А путешествовать мне надоело. Открою такой маленький секрет: невзирая на отсутствие как такового арт-рынка в нашей стране, средства, чтобы съездить куда-нибудь на Гавайи, у меня есть. Но как только я представлю себе, что придется целый месяц бездельничать и разговаривать на каком-то исковерканном языке, сразу находятся другие занятия – художественные и бытовые, потому что я человек, который страдает какой-то «отдыхофобией», хотя, с другой стороны, я очень ленивый, и мысли о каком-то организованном отдыхе внушают мне ужас.

Вы экспериментировали с творчеством Сергея Эйзенштейна и Дзиги Вертова. А с кем еще вы хотели бы поэкспериментировать – из современных режиссеров, например?

Да у меня всегда много идей в запасе. И, если помните, после Оранжевой революции в январе 2005 года в Украинском доме я представил видеопроект «Матрица: Интервью», где соединил кадры из фильма «Матрица: Революция» с образами своих любимых украинских политиков. И все получилось довольно органично. Выставка была организована PinchukArtFundation, и супруга Виктора Пинчука, Елена, как раз, проходя мимо, обратила внимание на то, как я смонтировал речь ее отца Леонида Кучмы. И поначалу ей это не понравилось, но потом она посмотрела весь видеопроект целиком, увидела, что там много разных персонажей и в этом вообще нет ничего политического.

Вы можете сказать пару слов о своей новой выставке живописи «Амальгама»? Критики пишут, что в данном случае вас вдохновили идеи Левого салона начала ХХ века: творчество Натана Aльтмана, Юрия Анненкова, Бориса Григорьева...

Безусловно, мне нравится живопись Левого салона. Но вообще, как заметил один мой приятель, искусство условно делится на два вида: то, которое приятно создавать, и то, которое приятно созерцать. Не знаю, какие ощущения вызывает созерцание моих работ, но мне было очень приятно делать то, что доставляло мне удовольствие.

А натюрморт с пачками долларовых купюр?..

А я уже рассказывал кому-то из журналистов: пришли ко мне утром как-то пацаны и принесли девяносто штук баксов – картину купили.

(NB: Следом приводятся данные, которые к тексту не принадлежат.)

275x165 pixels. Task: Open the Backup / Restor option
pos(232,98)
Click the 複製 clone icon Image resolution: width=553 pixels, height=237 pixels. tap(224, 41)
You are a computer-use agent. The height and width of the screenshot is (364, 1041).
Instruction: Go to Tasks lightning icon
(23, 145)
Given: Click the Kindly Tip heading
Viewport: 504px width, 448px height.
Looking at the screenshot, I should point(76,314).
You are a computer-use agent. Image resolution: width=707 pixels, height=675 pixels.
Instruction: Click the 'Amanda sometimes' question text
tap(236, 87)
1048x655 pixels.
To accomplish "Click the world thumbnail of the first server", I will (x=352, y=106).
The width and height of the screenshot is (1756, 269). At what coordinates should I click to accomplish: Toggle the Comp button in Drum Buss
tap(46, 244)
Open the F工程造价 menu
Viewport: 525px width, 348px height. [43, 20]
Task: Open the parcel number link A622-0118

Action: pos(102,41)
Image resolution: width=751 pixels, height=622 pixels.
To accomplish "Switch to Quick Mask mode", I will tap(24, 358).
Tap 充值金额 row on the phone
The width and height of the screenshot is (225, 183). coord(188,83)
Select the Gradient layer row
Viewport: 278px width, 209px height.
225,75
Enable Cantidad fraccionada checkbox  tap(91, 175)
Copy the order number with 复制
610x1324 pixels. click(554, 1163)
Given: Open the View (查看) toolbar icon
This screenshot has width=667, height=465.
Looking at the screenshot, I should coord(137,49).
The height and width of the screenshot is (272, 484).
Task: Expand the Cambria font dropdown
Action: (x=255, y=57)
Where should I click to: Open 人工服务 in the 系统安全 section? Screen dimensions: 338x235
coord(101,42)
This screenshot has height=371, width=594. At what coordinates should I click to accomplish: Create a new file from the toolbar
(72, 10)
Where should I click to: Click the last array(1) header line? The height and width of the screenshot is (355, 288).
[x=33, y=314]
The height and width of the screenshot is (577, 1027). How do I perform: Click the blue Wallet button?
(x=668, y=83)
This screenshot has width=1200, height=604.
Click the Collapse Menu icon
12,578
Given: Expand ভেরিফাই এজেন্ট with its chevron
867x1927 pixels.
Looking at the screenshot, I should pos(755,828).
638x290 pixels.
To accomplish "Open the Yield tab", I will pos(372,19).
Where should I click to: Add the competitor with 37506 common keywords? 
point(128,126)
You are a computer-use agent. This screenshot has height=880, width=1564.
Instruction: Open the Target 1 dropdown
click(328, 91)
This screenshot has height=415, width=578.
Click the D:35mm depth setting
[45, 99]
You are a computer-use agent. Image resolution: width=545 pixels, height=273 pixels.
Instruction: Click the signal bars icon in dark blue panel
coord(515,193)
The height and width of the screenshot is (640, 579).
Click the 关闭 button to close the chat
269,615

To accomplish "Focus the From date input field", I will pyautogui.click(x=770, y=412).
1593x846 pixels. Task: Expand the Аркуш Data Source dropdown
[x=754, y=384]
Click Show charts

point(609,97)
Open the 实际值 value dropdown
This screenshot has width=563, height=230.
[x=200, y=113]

И сказали: «Пересчитай». А я возразил: «Зачем пересчитывать – посмотрите, как красиво свет падает». Они ушли, а я поставил этюдник и написал картину с натуры: в теплом освещении этот серый тон в сочетании с зеленым и желтыми полосками ленточек, которыми были скреплены купюры, – все это вызвало у меня чисто эстетическое чувство. Я просто ощущал себя законченным импрессионистом.